_Text block_.
_ _ _ _
June 2003/N-Ary Nibbling

N-Ary Nibbling

Stephen C. Dewhurst

Last time, we looked at improving performance of typeint multiplication through application of a couple of simple template metaprogramming techniques. In this installment, we'll take up the problem of compiler limitations on template instantiation depth.
Cursing and Recursing

Many template metaprogramming techniques rely heavily on recursion. For example, in the February installment of this column [1], we implemented a left-shift operation on typeints with a simple recursion.
template <typename T, int n>
struct LShift {
    typedef typename LShift<T,n-1>::R *R; // recurse
};

template <typename T>
struct LShift<T,0> {
    typedef T R;
};
This is the metaprogramming analog of the following recursive run-time implementation:
unsigned lshift( unsigned t, int n ) {
	if( n )
		return lshift( t, n-1 ) << 1;
	else
		return t;
}
This approach works well for small values of n, but fails when n is large.
typedef TypeInt<42>::R N;
typedef LShift<N,5>::R NLS5; // works…
typedef LShift<N,1000>::R NLS1000; // likely error!
The problem is that the second instantiation of LShift above is likely to cause the compiler to exceed its maximum template instantiation depth. That is, instantiation of LShift for the values N and 1000 will (recursively) cause an instantiation of LShift for the values N and 999, which will, in turn, cause the instantiation of LShift with the values N and 998, and so on, and on and on. Compilers vary widely in their ability to handle deeply nested template instantiations. In Annex B of the C++ Standard, we find a suggested minimum instantiation depth capability of only 17. However, most compilers seem to be able to handle instantiation depths of at least 60, and others can manage more than 1000, depending on available resources.
_ _ _ _
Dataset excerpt
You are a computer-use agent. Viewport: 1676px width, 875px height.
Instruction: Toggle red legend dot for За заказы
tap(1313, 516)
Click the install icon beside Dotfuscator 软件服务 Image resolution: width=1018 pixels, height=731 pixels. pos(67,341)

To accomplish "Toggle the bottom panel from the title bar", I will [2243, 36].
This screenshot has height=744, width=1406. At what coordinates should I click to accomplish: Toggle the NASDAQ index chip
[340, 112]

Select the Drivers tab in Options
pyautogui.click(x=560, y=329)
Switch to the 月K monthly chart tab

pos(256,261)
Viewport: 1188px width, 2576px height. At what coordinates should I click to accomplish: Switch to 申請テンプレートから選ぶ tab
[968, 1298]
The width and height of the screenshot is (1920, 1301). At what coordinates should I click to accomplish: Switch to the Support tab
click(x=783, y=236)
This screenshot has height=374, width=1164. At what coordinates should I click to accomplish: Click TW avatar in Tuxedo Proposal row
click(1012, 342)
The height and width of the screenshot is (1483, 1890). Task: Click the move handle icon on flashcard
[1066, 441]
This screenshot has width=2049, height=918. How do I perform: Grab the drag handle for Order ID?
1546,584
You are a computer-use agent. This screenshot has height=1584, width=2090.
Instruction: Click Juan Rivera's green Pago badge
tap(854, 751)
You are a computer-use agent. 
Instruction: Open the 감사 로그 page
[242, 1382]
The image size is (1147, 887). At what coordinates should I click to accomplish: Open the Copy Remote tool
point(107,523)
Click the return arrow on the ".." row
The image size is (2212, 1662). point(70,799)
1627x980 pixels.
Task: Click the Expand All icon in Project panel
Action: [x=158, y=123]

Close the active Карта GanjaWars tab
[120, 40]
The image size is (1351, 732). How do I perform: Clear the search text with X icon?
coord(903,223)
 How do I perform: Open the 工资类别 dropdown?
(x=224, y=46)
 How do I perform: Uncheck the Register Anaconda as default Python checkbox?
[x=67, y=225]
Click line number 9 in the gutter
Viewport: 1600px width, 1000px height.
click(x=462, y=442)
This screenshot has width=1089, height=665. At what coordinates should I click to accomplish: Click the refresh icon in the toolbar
_ _ _ _
_Stated exercise A_.
Reproduce the passage of the N-Ary Nibbling article from "typedef TypeInt<42>::R N;" up to and including "on available resources.".
_Stated exercise B_.
In one to three sentences, explain why the N-Ary Nibbling article says LShift<N,1000> is likely to cause an error while LShift<N,5> works.
The data has nothing to do with the N-Ary Nibbling article.

_Full response A_.
typedef TypeInt<42>::R N;
typedef LShift<N,5>::R NLS5; // works…
typedef LShift<N,1000>::R NLS1000; // likely error!
The problem is that the second instantiation of LShift above is likely to cause the compiler to exceed its maximum template instantiation depth. That is, instantiation of LShift for the values N and 1000 will (recursively) cause an instantiation of LShift for the values N and 999, which will, in turn, cause the instantiation of LShift with the values N and 998, and so on, and on and on. Compilers vary widely in their ability to handle deeply nested template instantiations. In Annex B of the C++ Standard, we find a suggested minimum instantiation depth capability of only 17. However, most compilers seem to be able to handle instantiation depths of at least 60, and others can manage more than 1000, depending on available resources.

_Full response B_.
Instantiating LShift with N and 1000 recursively triggers an instantiation with N and 999, then one with N and 998, and so on, which creates a very deep chain of nested instantiations. That chain is likely to exceed the compiler's maximum template instantiation depth, while a shift of 5 needs only a few levels.